Nvidia said Tuesday that the US government will sell some of its artificial intelligence chips to China without a license and require a license for future sales.
The limit is the first major restrictions President Trump's administration has made to sell semiconductors overseas. This would put an end to the contracted business as Nvidia's sales to China could evaporate in the coming months, and the US has curbed the export of chips to its geopolitical rivals.
Nvidia has fought hard to maintain sales to China in the face of rising US government restrictions. In 2022, the Biden administration imposed rules that curb Nvidia's highest AI chip exports to China. Nvidia responded by changing the H100, one of its main AI chips, to ensure its capabilities fall below the US government's threshold. The resulting H20 chip has become a product unique to China.
NVIDIA will be billed $5.5 billion against current quarterly revenues due to H20 inventory, purchase commitments and related reserves.
Writes are a bigger strategic blow than financial ones. Nvidia dominates the market for semiconductors used to build artificial intelligence systems and is considering selling chips to China, which is essential for its future. If they left the market, they would entrust sales to Huawei, the leading Chinese AI chip manufacturer, and feared that Huawei would start challenging it for sales around the world.
“This will kill Nvidia's access to key markets and lose traction within the country,” says Patrick Moorhead, a technology analyst at Moor Insights & Strategy. “Chinese companies simply switch to Huawei.”
Nvidia declined to comment. The company's share price fell more than 5% in after-hours trading on Tuesday.
Commerce Department spokesman Benno Kass said Tuesday that the government is issuing new export licensing requirements for NVIDIA H20. Chip from advanced micro devices, MI308. And their equivalents.
“The Commerce Department is committed to acting on the President's directive to protect our national and economic security,” Kass said.
Nvidia revealed changes to regulatory filings on Tuesday, a day after winning the White House praise for its commitment to invest $500 billion in US AI infrastructure. The company said it would start manufacturing servers at its Houston plant and work with an Arizona-based chip packaging company.
However, those promises said in a regulatory submission that after the Trump administration notified NVIDIA on Wednesday, it would begin requesting China for licenses to sell to AI chips. The company said Tuesday that the Trump administration followed up on the notice and said the licensing requirements “will be effective for an indefinite future.”
The change comes weeks after Nvidia CEO Jensen Huang met with Trump at a $1 million Mar-a-Lago dinner per person. The meeting sparked reports that the US government would step back plans to restrict Nvidia sales to China.
In a letter sent to Commerce Secretary of Commerce Howard Lutnick on Monday, Sen. Elizabeth Warren, Democrat of Massachusetts, urged the Trump administration to act quickly to limit H20, saying Chinese tech giants like Tencent, Alibaba and Bytedan are scrambling to stockpile chips. These sales were happening because US startups and small businesses couldn't get as many tips as they wanted, she said.

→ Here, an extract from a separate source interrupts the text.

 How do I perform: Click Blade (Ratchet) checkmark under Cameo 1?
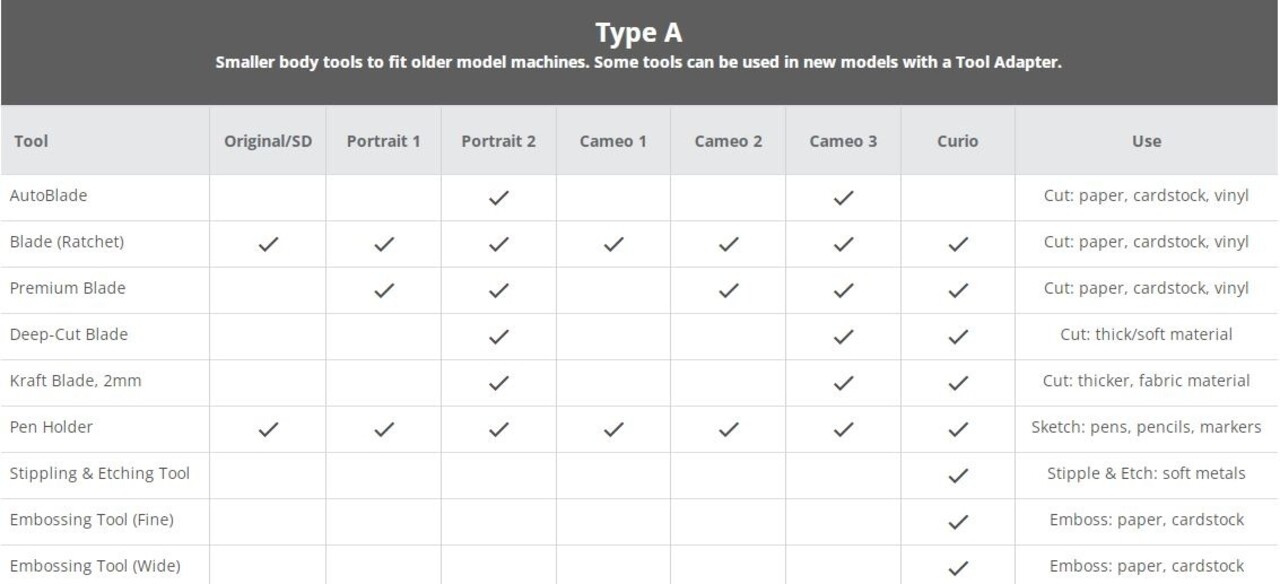click(613, 244)
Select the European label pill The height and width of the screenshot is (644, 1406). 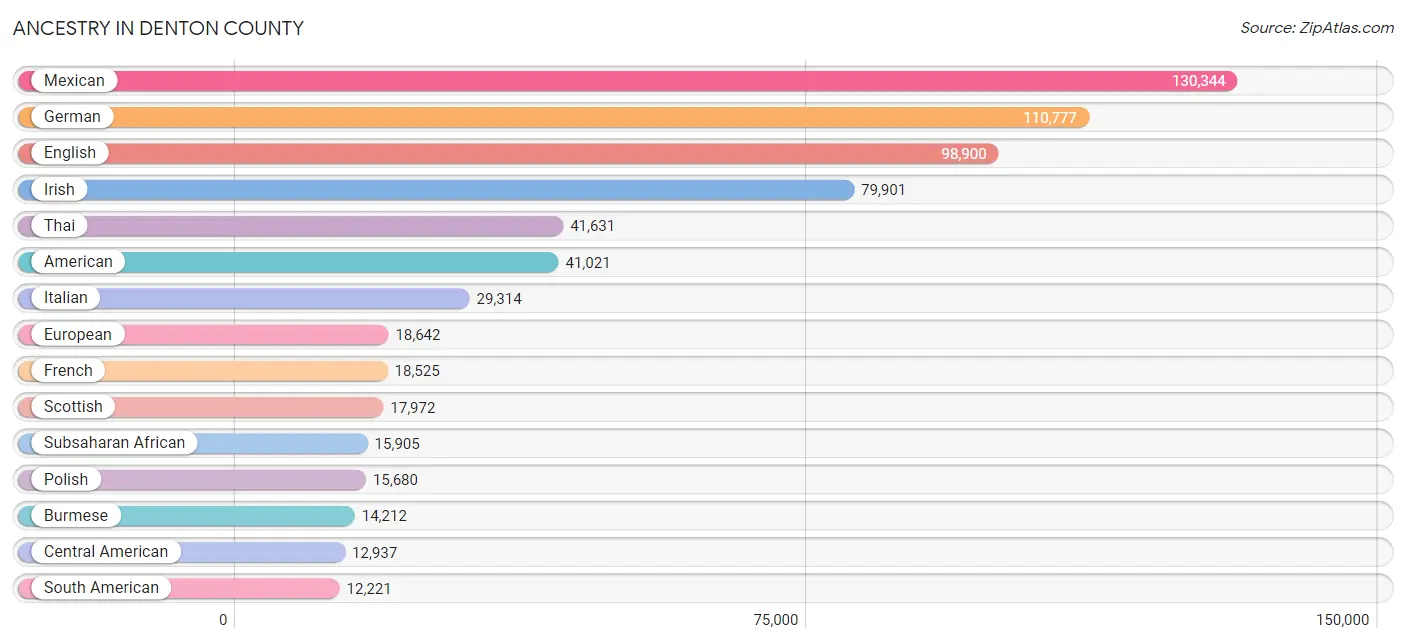pos(78,334)
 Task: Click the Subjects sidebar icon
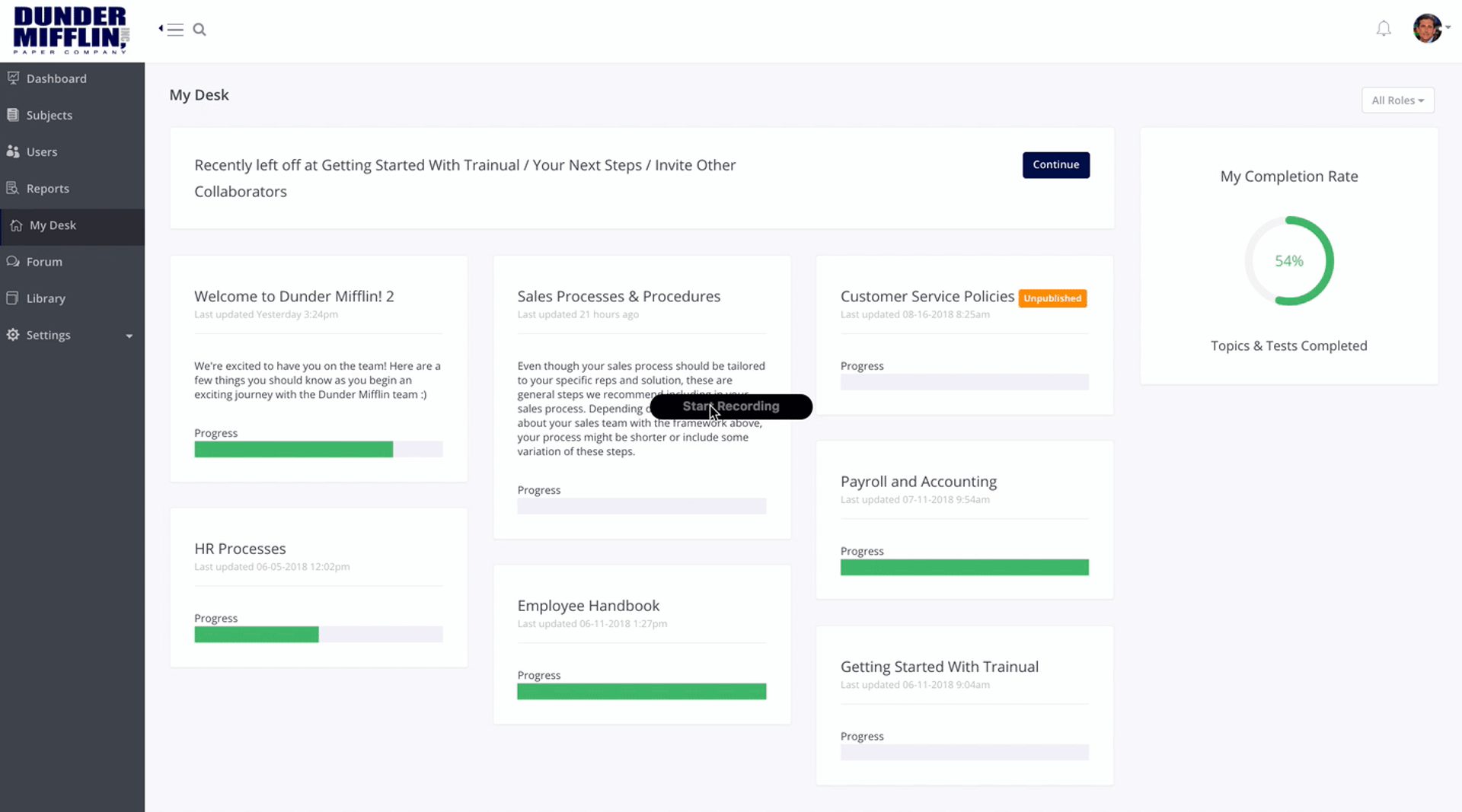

“The Commerce Department cannot further delay the implementation of necessary and urgent actions against H20 to protect the national security of the United States,” she writes.
Since Trump took office, his administration has pledged to crack down on the support of the US for Chinese AI companies. Chinese startup Deepseek rattles Washington in the last few months that released a new AI system that US companies said was created for a small portion of the cost they were spending training artificial intelligence.
During the nomination hearing, Lutnick said the US should stop letting Chinese companies use American technology, including “to compete with us.”
Last year, Nvidia reported $17 billion in sales to China. The company's operations are contracted as a total percentage of revenue in the face of US government restrictions. Sales to China, which was about a fifth of Nvidia's revenue in 2023, fell to 13% last year.
In the filing, NVIDIA did not say whether the licensing requirements would affect future sales. Analysts say that stock is limited because H20 chips are created by slotting the performance of the H100 chip. You can sell unmanaged H100 chips by US and European companies.
Anna Swanson Contributed with a report from Washington.